What is being asked
Which lines of the data below hold "agent"? Copy each of them.

Source information
####################

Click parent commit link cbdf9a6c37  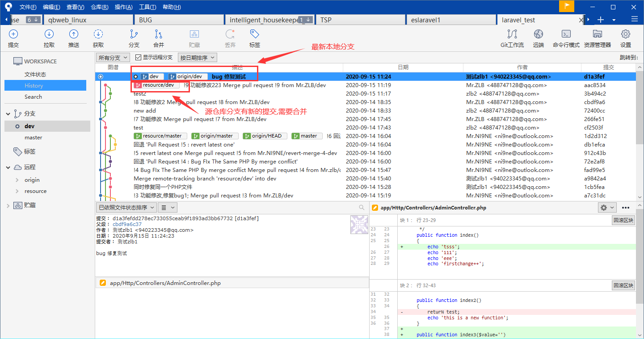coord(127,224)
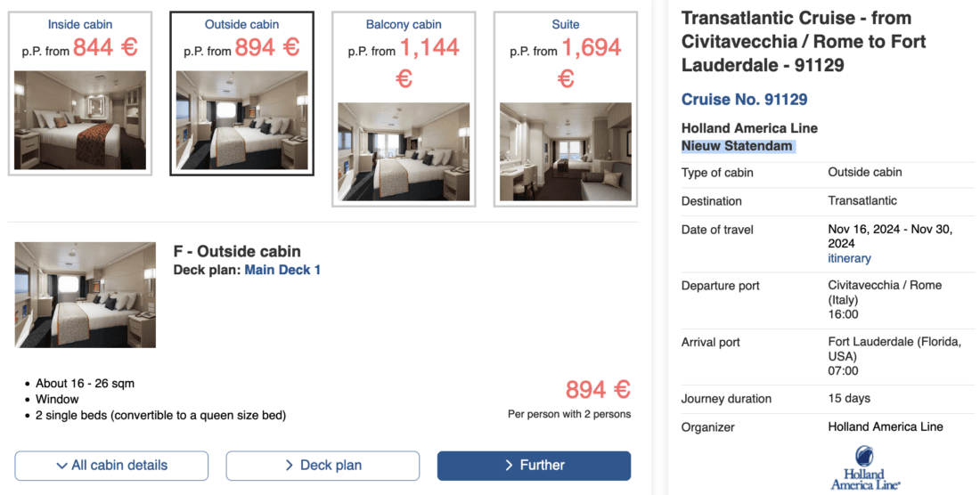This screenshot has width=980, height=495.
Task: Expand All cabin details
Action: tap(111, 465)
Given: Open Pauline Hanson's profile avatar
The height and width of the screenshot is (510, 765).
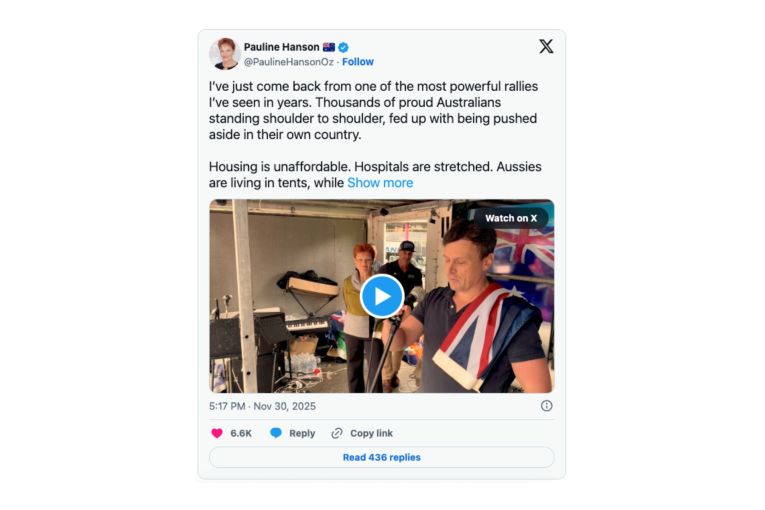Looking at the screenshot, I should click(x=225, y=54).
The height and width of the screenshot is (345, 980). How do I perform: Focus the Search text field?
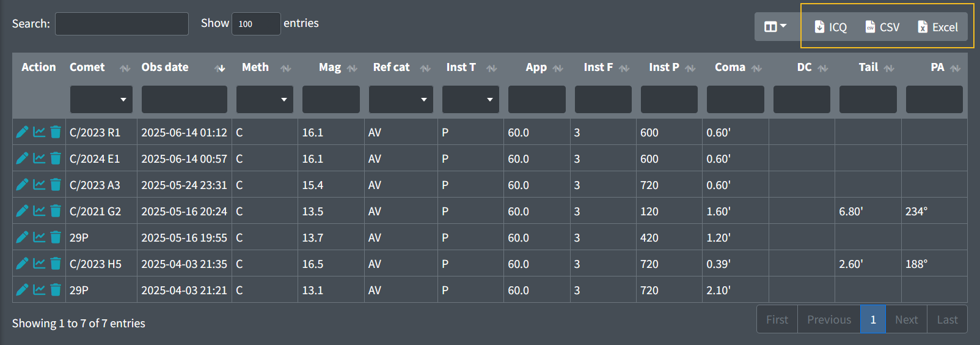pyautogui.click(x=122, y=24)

####################

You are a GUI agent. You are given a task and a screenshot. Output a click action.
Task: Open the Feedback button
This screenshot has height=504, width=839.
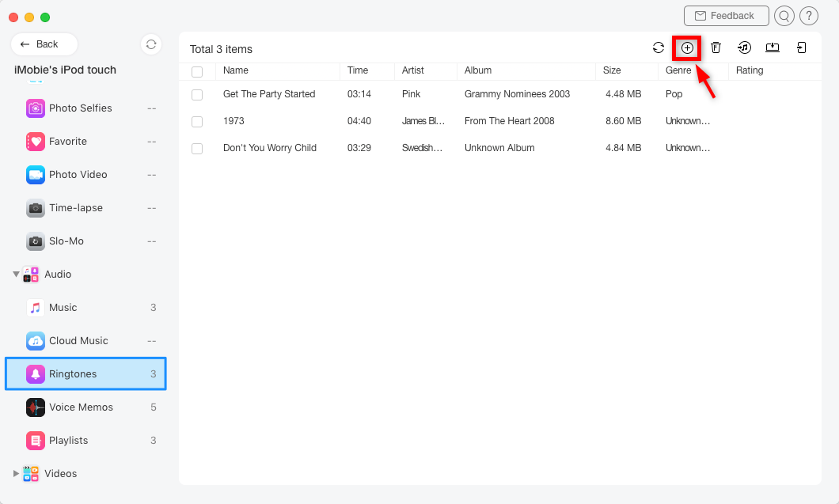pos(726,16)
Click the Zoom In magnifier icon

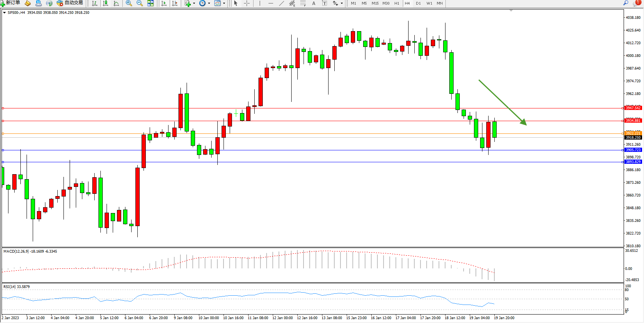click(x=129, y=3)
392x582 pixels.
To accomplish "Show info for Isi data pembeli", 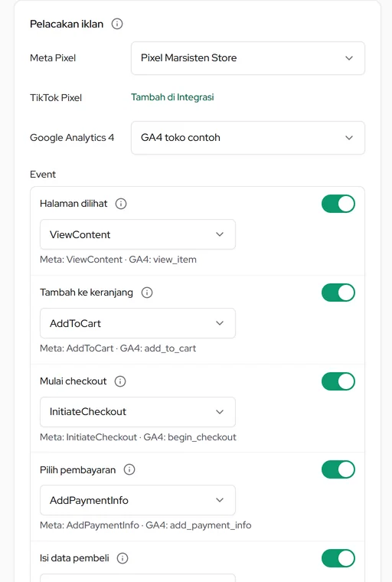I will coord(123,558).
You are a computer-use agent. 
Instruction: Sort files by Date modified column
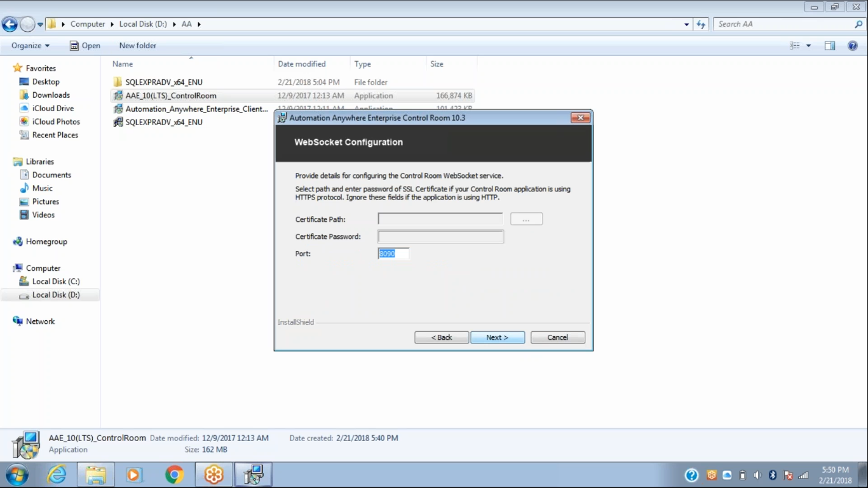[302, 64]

####################

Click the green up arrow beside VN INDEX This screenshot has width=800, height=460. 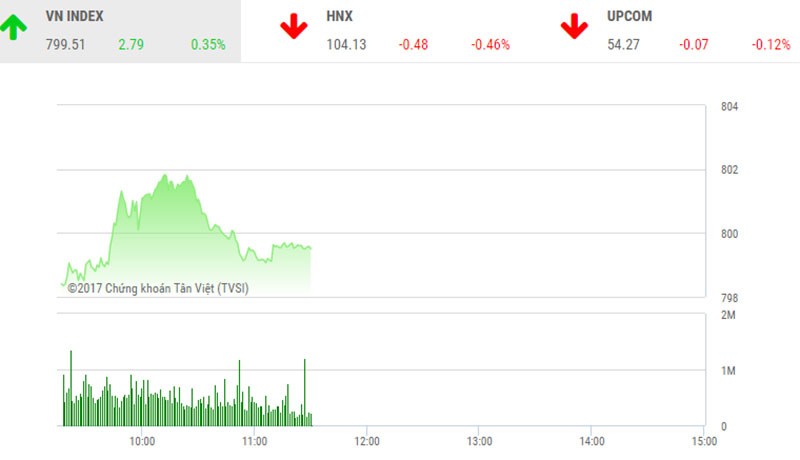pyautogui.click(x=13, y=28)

####################

Output for this exercise
You are a GUI agent. You are given a task and a screenshot. Output a click action.
You are a computer-use agent. 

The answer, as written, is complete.